**YOUR ASSIGNMENT**
Each line below should be copied exactly as it stands.

**SUPPLIED RECORDS**
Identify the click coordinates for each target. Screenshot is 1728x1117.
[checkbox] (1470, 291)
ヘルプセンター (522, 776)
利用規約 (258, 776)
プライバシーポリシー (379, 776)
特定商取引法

**RESPONSE FOR THIS EXERCISE**
Identify the click coordinates for each target. Screenshot is 1728x1117.
[checkbox] (1470, 291)
ヘルプセンター (522, 776)
利用規約 (258, 776)
プライバシーポリシー (379, 776)
特定商取引法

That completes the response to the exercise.